If I’m Being Honest … This Is What March Has Felt Like

Cycle graphic depicting awareness with words suck as "Here, now, sense, notice, feel." In the background is a photo of healthy, fresh veggies.

If I’m being honest … March hasn’t felt like a fresh start.

It has felt like a transition – one that’s a little messy, a little in-between. There have been moments of clarity, mixed with moments where I’ve felt off, uncomfortable, and just not like myself.

A few years ago, I started my bHRT journey. Over time, I worked with different providers and made adjustments. But still, I entered this year feeling like I had too much in my system. My body felt inflamed, my energy was off, and my sugar cravings were next-level.

I found myself reaching for sugar constantly, so much so that it started making me feel sick. It felt insatiable.

And that was my sign.

Listening to My Body

As this year began, I knew I needed a different path. Not another quick fix, but something that would help me reconnect with what my body was actually asking for.

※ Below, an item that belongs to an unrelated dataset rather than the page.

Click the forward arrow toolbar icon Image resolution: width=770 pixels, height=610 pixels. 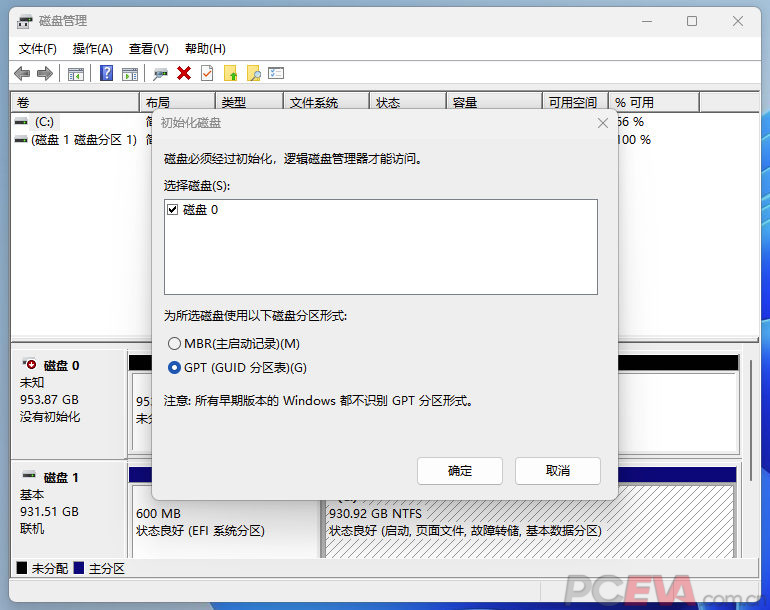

So, I made a decision that felt both intuitive and a little uncomfortable. I stopped taking my hormones, and I committed to the 21-day plant-based liver detox by Designs for Health on March 1st.

Not because I needed another “reset,” but because I could feel that both my body and my mind were asking for something deeper.

What I Expected vs. What I Experienced

Most people think a detox is all about discipline.  Yes, there was discipline. It meant eliminating processed foods, caffeine, dairy, gluten, sugar, and alcohol.

But what I didn’t expect was how awareness it would bring.

I became more aware of how often I reach for something out of habit when my energy drops.  This is usually caffeine or sugar. I noticed how sugar crashes were creating unstable energy throughout my day, and how often I was eating out of boredom rather than true nourishment.

More than anything, I became aware of how my body feels when I slow down and listen.

With that came a more even, steady energy.  An energy that allowed me to be more present with myself and with the people around me.

There were moments I felt really clear, and there were moments I felt hungry, uncomfortable, and even a little emotional.

And honestly … that’s the part we don’t talk about enough.

The In-Between Space

This month hasn’t been about perfection. It’s been about noticing:

  • Noticing that my body is changing, and that inflammation has gone down.
  • Noticing that my energy isn’t always perfect, but it’s more stable than before.
  • Noticing that I can feel grounded and completely off, in the same day.

And I see this in our clients too.

People come in not just needing a facial or a massage, but needing a place to land, a space where they don’t have to have it all figured out.

Why This Matters

This is what keeps coming back to me:

What we do at The Floating Lotus isn’t just about skincare, massage, or yoga. It’s about creating space:

  • Space for your nervous system to settle.
  • Space for your body to reset.
  • Space for you to reconnect with yourself—without pressure.

Because real care—the kind that changes how you feel—goes deeper than surface-level routines.

It’s not about doing more.

It’s about doing what your body is asking for.

A Gentle Invitation

If your body has been asking for a reset, or your mind just needs a moment to breathe, we’re here.

Not for perfection.

Not for pressure.

Just a space where you can come back to yourself.

A Little Real Life (Because This Is Part of It Too)

The detox helped with inflammation, energy stability, and learning how to truly eat for fuel. But being off my hormones has been its own experience. There were moments where I felt like I’d been dropped into the Sahara for 30 seconds, then immediately pulled into Antarctica.

If you know, you know.

But this is part of the process too.

It’s about awareness. It’s about listening. And it’s about trusting that this season won’t last forever.

My plan is to give my body about 90 days, then re-test and reassess what it truly needs moving forward.

And for now, I’m allowing myself to be in this honest, in-between space.